For the longest time, I was under the assumption that I couldn’t have a healthy relationship, and trust, I’ve tried. Years of therapy, constantly trying to assess my flaws. I would try so desperately to find happiness and fulfillment in relationship, but it simply wouldn’t work. To that point, I was so desperate for love. Constantly searching for it, I can bet that in my week I would have more dates than you would in a month. The worst part was, I identified the vicious cycle I allowed myself to be a part of. “I feel lonely, I’ll go out with this guy, Oh meaningless sex? I guess… This makes me feel dead inside. Why did I do that? I hate myself. I want to be alone. I feel lonely, I’ll go out with this guy.” I hated myself, because the worst part of it all was knowing that I was only hurting myself. I felt envy for my friends who were in successful relationships, why couldn’t I have that? But who did I envy more? It was my friends who could be alone, who didn’t feel like they needed a relationship.
When I was able to get a guy to like me for long enough that he would keep seeing me, it seems like I got worse. They wouldn’t understand my anxiety, they didn’t understand the anxiety attacks or the constant fight I would undergo just to smile on a regular. They didn’t understand the depression, why I would lay in bed for hours and block out all the sunlight. They couldn’t feel empathy for what I was going through, and then it ended. I don’t even think I gave myself a fair amount of time to heal, to cope with the abandonment i would reach out to other people. I started seeing everyone as replaceable, it didn’t make me feel better though. Eventually I met a boy who also had a mental illness, like me.
When I had anxiety attacks, he’d get down on the floor and sit with me until I felt better. When I would push him away, he stayed. When I’d cry, he almost instinctively knows what to do to make me feel better. I finally felt understood, and I think I latched onto him for that reason. One day I received a message that we were over, for no fault of my own, but because he needed to tend to his mental health.
I don’t know what it was about him, but that pushed me to a really bad place. Anxiety attacks, depression, mood swings. I don’t know how he could put me into that scary place, when no other person could, but that’s what happened. I tried so desperately to hold onto him, I think to this day I may still be fighting to do so. But what come from that was an awaking, he made me realize that we weren’t ok. I wasn’t ok, and the path I was walking was guided by loneliness and not love. After working with my mentor and psychologist, I started to accept that I am a deeply traumatized individual. I began to accept and realize how my Post Traumatic Stress Disorder impacts every aspect of my life. I get panic attacks when I make mistakes at work, I am scared of being alone because of a fear of being abandoned, I dissociate during sex because I don’t think I always want to be there. My psychologist set up an appointment to see a psychiatrist, who I ended up dumping everything out to. I’ll admit, I wasn’t optimistic about medication. In my mind, it couldn’t take the trauma away, only numb it.

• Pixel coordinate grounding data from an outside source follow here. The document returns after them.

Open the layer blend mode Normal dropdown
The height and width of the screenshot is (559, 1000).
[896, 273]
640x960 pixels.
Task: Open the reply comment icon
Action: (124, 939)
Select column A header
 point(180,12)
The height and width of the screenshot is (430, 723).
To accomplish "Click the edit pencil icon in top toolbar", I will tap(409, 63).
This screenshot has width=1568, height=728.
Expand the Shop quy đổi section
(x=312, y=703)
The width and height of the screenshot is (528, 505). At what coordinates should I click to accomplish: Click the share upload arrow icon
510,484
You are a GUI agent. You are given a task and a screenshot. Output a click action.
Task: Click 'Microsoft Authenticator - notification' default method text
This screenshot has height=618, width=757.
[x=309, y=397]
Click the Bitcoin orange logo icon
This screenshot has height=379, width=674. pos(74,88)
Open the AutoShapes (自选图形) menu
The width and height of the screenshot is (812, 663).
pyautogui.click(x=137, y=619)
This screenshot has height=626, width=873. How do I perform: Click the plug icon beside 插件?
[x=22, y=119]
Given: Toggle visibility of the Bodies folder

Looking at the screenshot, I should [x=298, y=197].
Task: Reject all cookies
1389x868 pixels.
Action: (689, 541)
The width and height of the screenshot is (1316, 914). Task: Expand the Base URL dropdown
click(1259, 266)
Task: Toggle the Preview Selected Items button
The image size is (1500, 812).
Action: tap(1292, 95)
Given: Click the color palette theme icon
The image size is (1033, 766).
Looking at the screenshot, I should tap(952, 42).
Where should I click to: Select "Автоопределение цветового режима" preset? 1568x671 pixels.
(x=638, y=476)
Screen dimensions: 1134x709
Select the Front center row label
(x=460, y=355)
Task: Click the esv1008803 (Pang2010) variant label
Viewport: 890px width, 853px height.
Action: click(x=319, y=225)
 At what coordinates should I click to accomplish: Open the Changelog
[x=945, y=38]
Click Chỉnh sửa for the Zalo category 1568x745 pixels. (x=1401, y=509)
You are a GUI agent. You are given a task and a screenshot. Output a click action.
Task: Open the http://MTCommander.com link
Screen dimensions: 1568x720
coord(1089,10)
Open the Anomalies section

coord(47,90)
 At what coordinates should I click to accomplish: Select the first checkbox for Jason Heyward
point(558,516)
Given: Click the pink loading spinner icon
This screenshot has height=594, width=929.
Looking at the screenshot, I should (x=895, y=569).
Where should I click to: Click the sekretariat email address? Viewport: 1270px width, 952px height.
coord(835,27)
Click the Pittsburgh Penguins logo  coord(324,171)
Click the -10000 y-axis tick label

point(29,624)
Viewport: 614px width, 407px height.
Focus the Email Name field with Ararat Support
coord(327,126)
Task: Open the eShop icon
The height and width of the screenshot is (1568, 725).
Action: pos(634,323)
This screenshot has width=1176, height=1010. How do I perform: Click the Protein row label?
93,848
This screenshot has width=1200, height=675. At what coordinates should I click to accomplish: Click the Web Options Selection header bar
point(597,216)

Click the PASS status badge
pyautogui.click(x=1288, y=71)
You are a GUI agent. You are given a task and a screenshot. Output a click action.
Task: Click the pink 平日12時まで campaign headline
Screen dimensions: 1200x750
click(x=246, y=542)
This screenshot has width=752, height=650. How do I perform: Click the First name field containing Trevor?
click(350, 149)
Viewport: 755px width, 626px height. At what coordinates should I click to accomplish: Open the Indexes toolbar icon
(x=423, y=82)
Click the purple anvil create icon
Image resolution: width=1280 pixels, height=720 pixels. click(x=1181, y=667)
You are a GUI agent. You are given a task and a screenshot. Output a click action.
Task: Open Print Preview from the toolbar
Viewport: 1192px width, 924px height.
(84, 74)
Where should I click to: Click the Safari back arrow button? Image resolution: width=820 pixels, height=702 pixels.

But, at this point I was willing to try anything, my mental health was declining and I was starting to fear for myself.
I was prescribed Zoloft, a selective serotonin reuptake inhibitors (SSRIs), which basically helps my brain by increasing serotonin levels. Serotonin is the chemical in our brain that helps us maintain our mood. Too much serotonin isn’t a good thing, but it turns out my brain has too little serotonin which more often than not results in depression. I think sometimes we forget that mental illness impacts our brain, it is an invisible disability that impacts every single aspect of our lives. The lonely feelings started to go away after medication, which in turn resulted in a decrease of my dates. I deleted my tinder and bumble, now I am a lot pickier with who I go out with. I don’t have sex as much anymore, and when I have it’s been amazing because it’s not driven by the desire to have someone there (I actually want to be there now). I feel like I can function like a person who isn’t crippled by mental illness, and that has been liberating for me.
I by no means am suggesting that everyone start medication, that’s between you and your doctor. But what I am suggesting is this:
Those with mental illness, I hear you. It hurts, and sometimes the worst part is that we can’t imagine a life outside of this. But we deserve so much more than the uncomfortable reality that we are faced with, and we deserve to get to a better place with help. If you are able to, I hope you would seek that help rather than stay in situations that no longer serve you. Please be honest with yourself.
To those who process information differently than us (me), please use empathy. Please sit down with us when we are scared, please stop using your brain processes to shame mine. Please understand that sometimes my decisions are influenced by imbalances in my mind, and more often than not I don’t know how to fight the demons I am faced with. Please go outside of yourself.